Peter Bergen, an influential expert on al-Qaeda, says a long-term U.S. military presence is needed in Iraq to thwart the terrorist group’s strategic goals. But Bergen appears to be basing his conclusion on a misunderstanding of recent intercepted internal communiqués.

In a New York Times Op-Ed piece on Oct. 26, Bergen argues that “a significant [U.S.] force must remain in Iraq for many years to destroy al-Qaeda in Iraq” because otherwise the group will turn Iraq into a base for terrorist operations, an argument that echoes campaign statements by President George W. Bush.

To bolster his argument, Bergen cites an intercepted letter from Osama bin Laden’s deputy Ayman al-Zawahiri, dated July 9, 2005, that exhorted Abu Musab al-Zarqawi, then al-Qaeda’s leader in Iraq, to begin preparing for an American military withdrawal.

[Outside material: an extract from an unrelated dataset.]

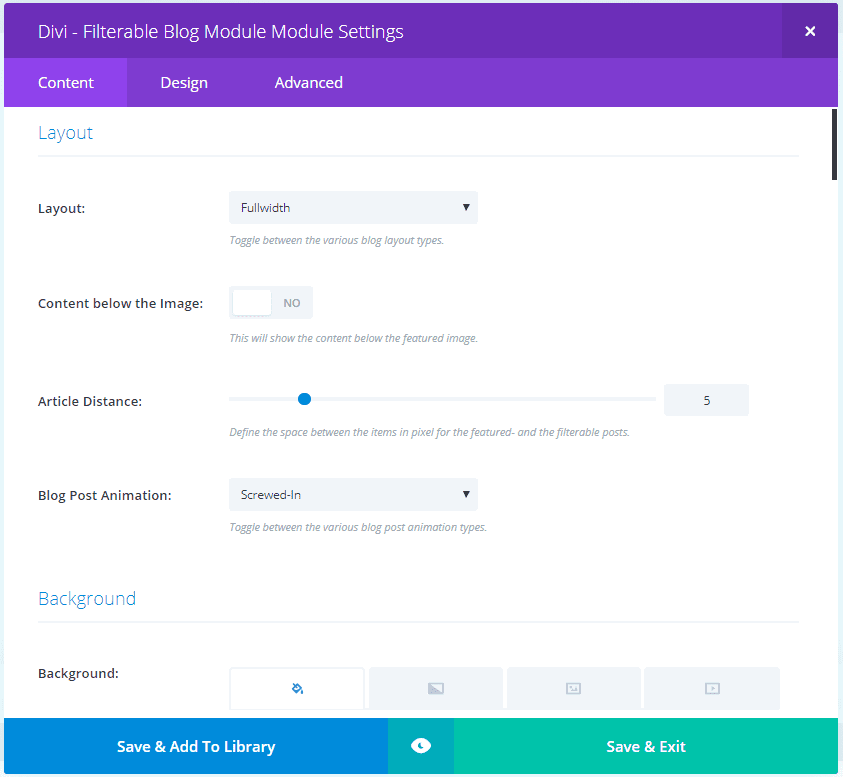The image size is (843, 777).
Task: Toggle Content below the Image switch
Action: pyautogui.click(x=271, y=303)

“We must be ready starting now, before events overtake us, and before we are surprised by the conspiracies of the Americans and the United Nations and their plans to fill the void behind them,” Zawahiri wrote in an excerpt quoted by Bergen.

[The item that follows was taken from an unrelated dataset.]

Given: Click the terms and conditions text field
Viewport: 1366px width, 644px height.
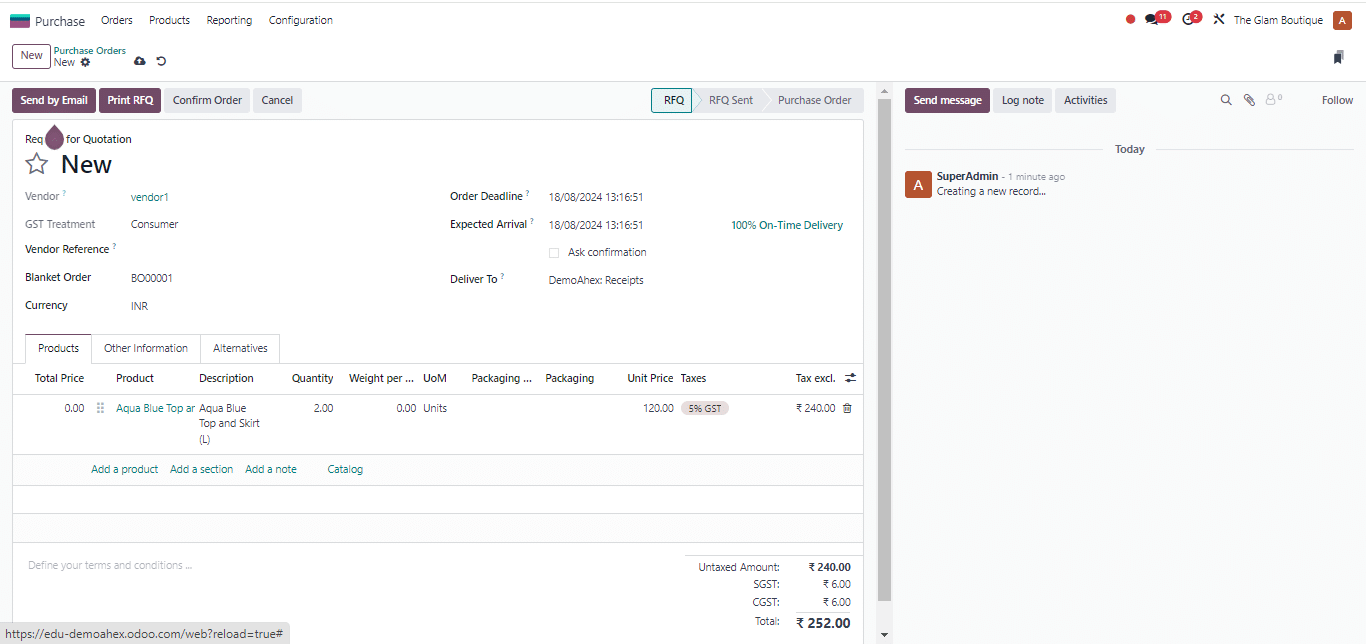Looking at the screenshot, I should (300, 565).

But Bergen misreads Zawahiri’s point. The radical Egyptian Islamist isn’t welcoming the prospect of an American withdrawal so much as he is warning Zarqawi about the dangers to al-Qaeda forces in Iraq should the United States pull out suddenly.

According to a fuller reading of the letter, Zawahiri is worrying that a rapid U.S. military withdrawal could cause al-Qaeda’s operation in Iraq to collapse because its foreign jihadists, who flocked to Iraq to battle the Americans, might give up the fight and go home.

“The mujahaddin must not have their mission end with the expulsion of the Americans from Iraq, and then lay down their weapons, and silence the fighting zeal,” wrote Zawahiri, according to a text released by the U.S. Director of National Intelligence.

To avert mass desertions, Zawahiri suggests that Zarqawi talk up the “idea” of a “caliphate” along the eastern Mediterranean.

'Prolonging' the War

A more recent letter – written on Dec. 11, 2005, by another al-Qaeda leader known as “Atiyah” – elaborates on this fear of a prompt American withdrawal and the benefit to al-Qaeda from “prolonging” the war by keeping the Americans bogged down in Iraq.

Atiyah lectures Zarqawi on the necessity of taking the long view and building ties with elements of the Sunni-led Iraqi insurgency that had little in common with al-Qaeda except hatred of the Americans.

“The most important thing is that the jihad continues with steadfastness and firm rooting, and that it grows in terms of supporters, strength, clarity of justification, and visible proof each day,” Atiyah wrote. “Indeed, prolonging the war is in our interest.” [Emphasis added.]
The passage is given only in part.